### Exercise brief
Transcribe the rows verbatim, beginning with the first line and continuing through the line that contains "(x=868, y=790)".

(Data rows)
------------------------------------------------------------------------

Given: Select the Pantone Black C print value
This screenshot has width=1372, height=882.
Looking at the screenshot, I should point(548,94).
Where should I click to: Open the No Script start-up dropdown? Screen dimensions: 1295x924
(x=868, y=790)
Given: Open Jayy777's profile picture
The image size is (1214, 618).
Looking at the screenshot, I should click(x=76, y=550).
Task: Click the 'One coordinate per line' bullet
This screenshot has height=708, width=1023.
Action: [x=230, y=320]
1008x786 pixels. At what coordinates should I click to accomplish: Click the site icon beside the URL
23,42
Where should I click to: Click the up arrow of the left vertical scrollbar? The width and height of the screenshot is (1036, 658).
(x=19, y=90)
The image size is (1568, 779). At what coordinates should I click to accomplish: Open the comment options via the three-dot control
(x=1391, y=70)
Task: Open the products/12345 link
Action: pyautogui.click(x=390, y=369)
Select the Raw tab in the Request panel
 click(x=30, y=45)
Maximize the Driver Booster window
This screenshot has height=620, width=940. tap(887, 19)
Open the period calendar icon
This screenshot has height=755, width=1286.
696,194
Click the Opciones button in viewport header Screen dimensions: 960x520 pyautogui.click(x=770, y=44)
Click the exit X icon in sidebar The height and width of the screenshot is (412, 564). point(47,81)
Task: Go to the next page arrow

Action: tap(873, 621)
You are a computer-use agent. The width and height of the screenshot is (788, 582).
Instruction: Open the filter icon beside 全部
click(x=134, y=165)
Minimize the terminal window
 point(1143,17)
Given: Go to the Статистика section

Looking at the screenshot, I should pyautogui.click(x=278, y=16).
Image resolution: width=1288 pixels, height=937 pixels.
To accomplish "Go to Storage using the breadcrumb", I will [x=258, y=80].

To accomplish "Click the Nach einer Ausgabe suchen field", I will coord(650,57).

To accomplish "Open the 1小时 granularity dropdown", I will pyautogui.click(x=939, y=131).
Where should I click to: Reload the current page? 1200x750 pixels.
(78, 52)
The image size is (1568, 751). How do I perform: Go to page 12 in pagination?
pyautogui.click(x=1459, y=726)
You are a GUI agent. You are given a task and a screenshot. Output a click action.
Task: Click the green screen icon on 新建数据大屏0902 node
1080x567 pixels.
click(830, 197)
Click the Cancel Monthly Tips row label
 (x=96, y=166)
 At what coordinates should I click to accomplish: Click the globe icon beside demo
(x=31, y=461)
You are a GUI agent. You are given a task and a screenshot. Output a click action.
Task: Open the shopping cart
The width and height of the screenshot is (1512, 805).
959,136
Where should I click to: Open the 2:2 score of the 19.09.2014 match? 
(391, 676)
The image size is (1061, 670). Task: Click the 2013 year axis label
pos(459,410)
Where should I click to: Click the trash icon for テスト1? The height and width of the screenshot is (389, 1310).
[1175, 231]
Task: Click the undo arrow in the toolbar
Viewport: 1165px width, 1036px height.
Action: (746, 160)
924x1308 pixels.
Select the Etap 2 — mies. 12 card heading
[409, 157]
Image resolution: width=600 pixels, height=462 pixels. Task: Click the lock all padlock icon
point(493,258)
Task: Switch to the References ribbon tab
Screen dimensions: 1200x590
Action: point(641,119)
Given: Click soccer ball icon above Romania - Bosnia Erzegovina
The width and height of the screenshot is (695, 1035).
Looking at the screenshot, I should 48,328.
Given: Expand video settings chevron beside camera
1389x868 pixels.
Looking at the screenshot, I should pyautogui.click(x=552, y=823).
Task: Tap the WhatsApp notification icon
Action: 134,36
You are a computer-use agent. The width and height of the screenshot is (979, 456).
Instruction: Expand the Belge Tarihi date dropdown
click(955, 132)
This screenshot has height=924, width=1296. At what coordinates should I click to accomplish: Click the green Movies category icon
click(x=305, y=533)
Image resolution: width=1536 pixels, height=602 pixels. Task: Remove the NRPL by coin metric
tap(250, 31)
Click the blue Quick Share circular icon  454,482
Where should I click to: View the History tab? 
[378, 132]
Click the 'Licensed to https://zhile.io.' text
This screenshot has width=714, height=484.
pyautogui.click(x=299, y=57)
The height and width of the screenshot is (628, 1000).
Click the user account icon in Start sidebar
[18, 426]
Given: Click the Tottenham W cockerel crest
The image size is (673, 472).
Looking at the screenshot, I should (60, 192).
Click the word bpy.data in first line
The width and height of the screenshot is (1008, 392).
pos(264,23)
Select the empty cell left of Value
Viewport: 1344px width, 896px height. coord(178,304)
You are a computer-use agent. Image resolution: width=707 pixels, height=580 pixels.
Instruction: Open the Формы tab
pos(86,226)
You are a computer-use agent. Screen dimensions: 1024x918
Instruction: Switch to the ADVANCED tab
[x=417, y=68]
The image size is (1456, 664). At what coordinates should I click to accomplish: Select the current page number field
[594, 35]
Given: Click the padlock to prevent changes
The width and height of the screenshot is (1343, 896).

------------------------------------------------------------------------

### Written answer
Given: Select the Pantone Black C print value
This screenshot has width=1372, height=882.
Looking at the screenshot, I should point(548,94).
Where should I click to: Open the No Script start-up dropdown? Screen dimensions: 1295x924
(x=868, y=790)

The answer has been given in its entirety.